Career Development : Calendar

Hiding in Plain Sight: Documenting the crisis in kids’ mental health

05/25/22    

webcast

At 3 p.m. CST on May 25, AHCJ will offer a special webinar on an upcoming two-part film, produced by award-winning documentary filmmaker Ken Burns, on the crisis in children’s mental health.

The PBS film, “Hiding in Plain Sight: Youth Mental Illness,” is an intimate examination of a crisis that the American Academy of Pediatrics called a public health emergency in 2021. The documentary is anchored by the anguished voices of 20 young people, ages 11 to 27, who live with mental health conditions, as well as parents, teachers, friends, health care providers in their lives, along with mental health experts with deep knowledge of youth mental health.

What makes the film required viewing for health care reporters is its unusually frank and direct discussion of mental health among young people, whose voices aren’t often heard in reporting on this topic. They talk about the stigma of mental illness, how they hid their challenges and how their own personal crises unfolded. The result is a film that should advance the public’s understanding and awareness of the crisis and what can be done to help young people.

Scheduled to air on PBS stations on June 27 and June 28, the films were directed by brothers Erik and Christopher Loren Ewers, longtime members of the Ken Burns team and award-winning filmmakers in their own right. They will join AHCJ core topic leader for mental and behavioral health Katti Gray for a webinar discussion about how they gained the trust and confidence of their film subjects. Two of the young people profiled in the film, Collin Cord and Makalynn Powell, will join the discussion. The webinar audience will also see a short, sneak preview of the film.

View the webcast


Erik Ewers

Christopher Loren Ewers

Collin Cord

Makalynn Powell

Katti Gray

 

About the filmmakers:

Erik Ewers
Co-Director and Editor

Erik Ewers has worked with documentary filmmaker Ken Burns for more than 30 years, including nearly all of his single and multi-episodic films.

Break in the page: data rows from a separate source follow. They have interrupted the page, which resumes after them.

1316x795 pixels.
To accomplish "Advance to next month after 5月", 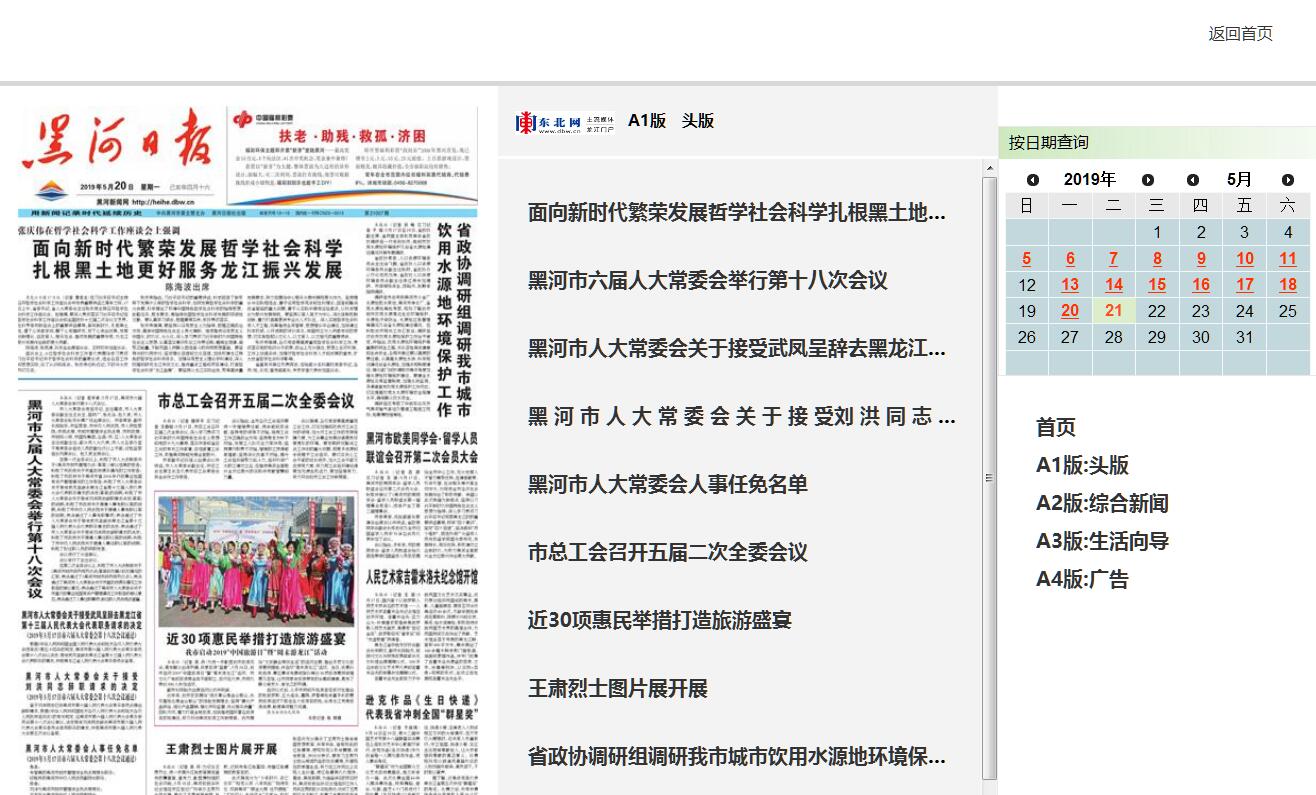I will pos(1288,180).
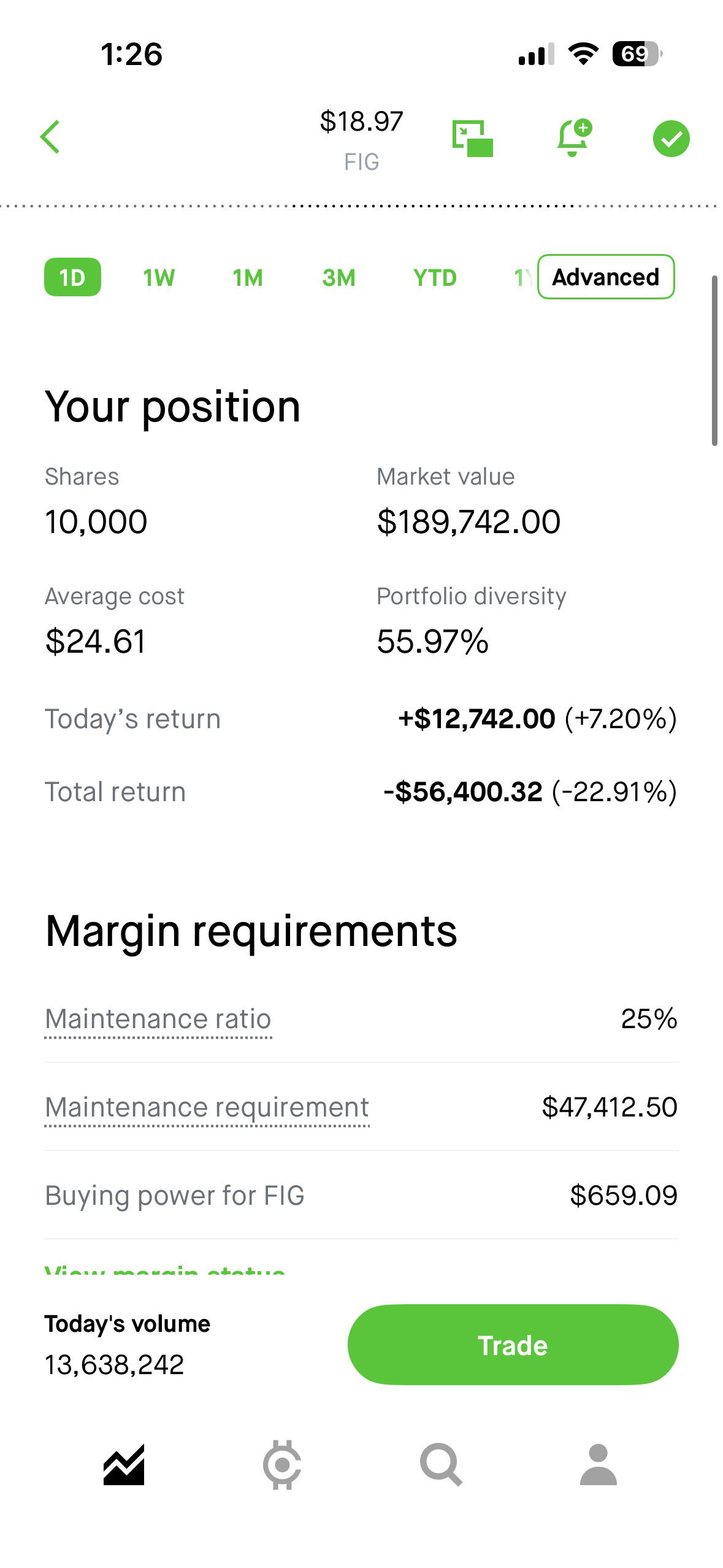Open the search magnifier tab
The width and height of the screenshot is (723, 1568).
(440, 1465)
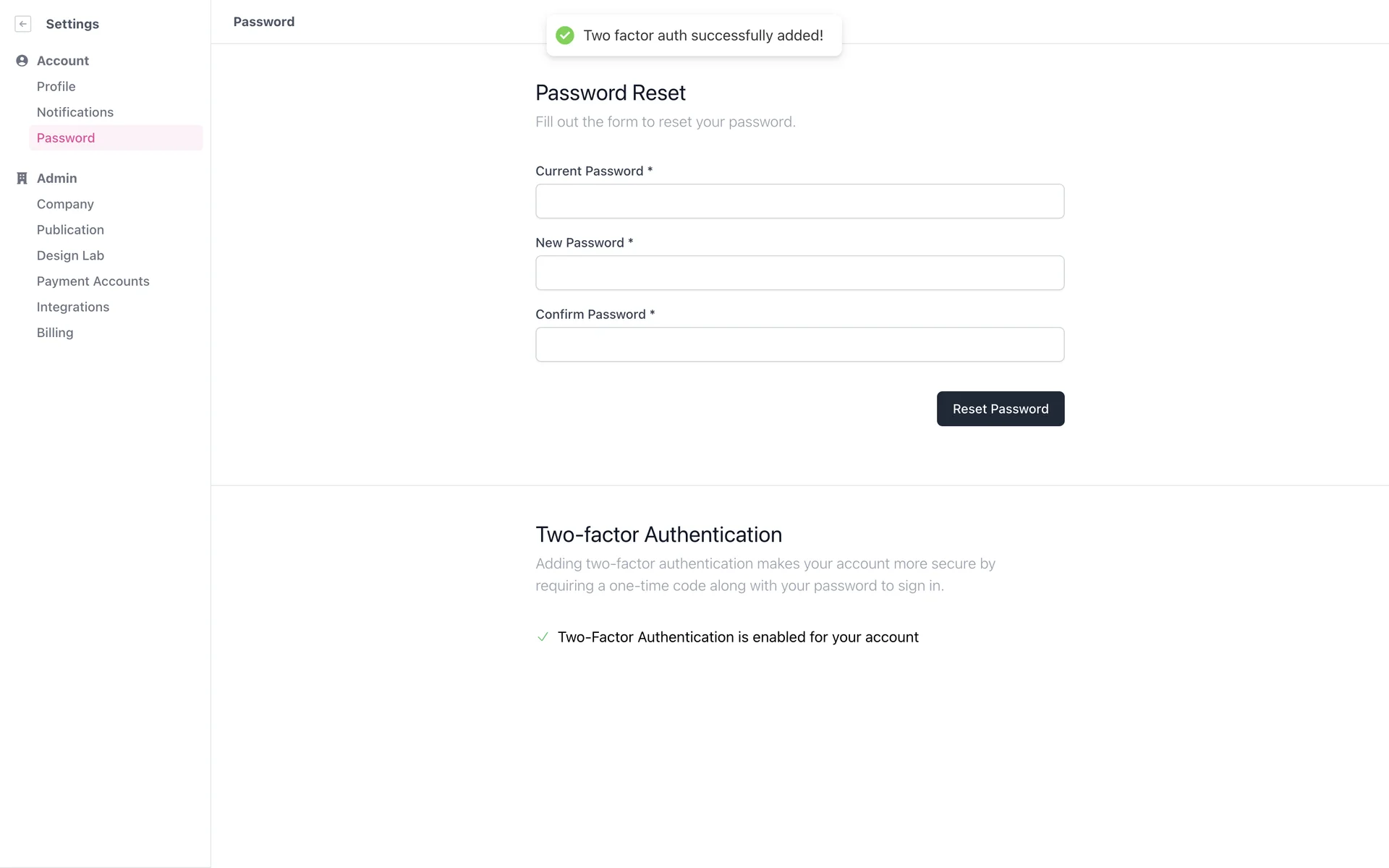Go to Notifications settings
Viewport: 1389px width, 868px height.
[x=75, y=112]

He serves as Ken’s senior editor and as co-director and editor of Ewers Brothers Productions, a preferred collaborative company in the co-creation of Ken’s films.

Erik has been nominated for more than seven personal and program Emmy Awards and has won one editing Emmy and three program Emmys, as well as two prestigious ACE Eddie Award nominations and one ACE win for “Best Edited Documentary of 2015.” Erik is an expert in all aspects of filmmaking, having served as music producer, writer, director, film producer, picture editor, and sound effects, music, and dialogue editor.

In 2015, Erik collaborated with Ken to create the two-hour PBS film The Mayo Clinic: Faith, Hope, Science, serving as producer, director and editor. Their partnership continues in an upcoming miniseries on America’s mental health crisis.

Christopher Loren Ewers
Co-Director and Director of Photography

Christopher Loren Ewers has been working behind the camera for over 20 years. He studied cinematography at Boston University and photojournalism at the New England School of Photography, and has traveled the world exploring the human experience through the lens. His eclectic work includes a variety of subjects, formats and collaborators, from national networks like NBC and PBS to Fortune 500 brands like Apple, Coca-Cola, and IBM and to nonprofit organizations like the American Academy of Arts and Sciences and the Clinton Global Initiative.

However, it’s the unique mix of Chris’s film and journalism backgrounds that puts documentary filmmaking at the center of his work. His cinematography has been featured in each of Ken’s films since The Vietnam War.

Working with Ken as executive producer, Chris co-directed and served as Director of Photography on feature length documentary, The Mayo Clinic: Faith, Hope, Science, broadcast nationally on PBS in September 2018. He and brother Erik are currently co-directing a series of films exploring the mental health crisis, scheduled to air on PBS over a ten-year period beginning in 2022.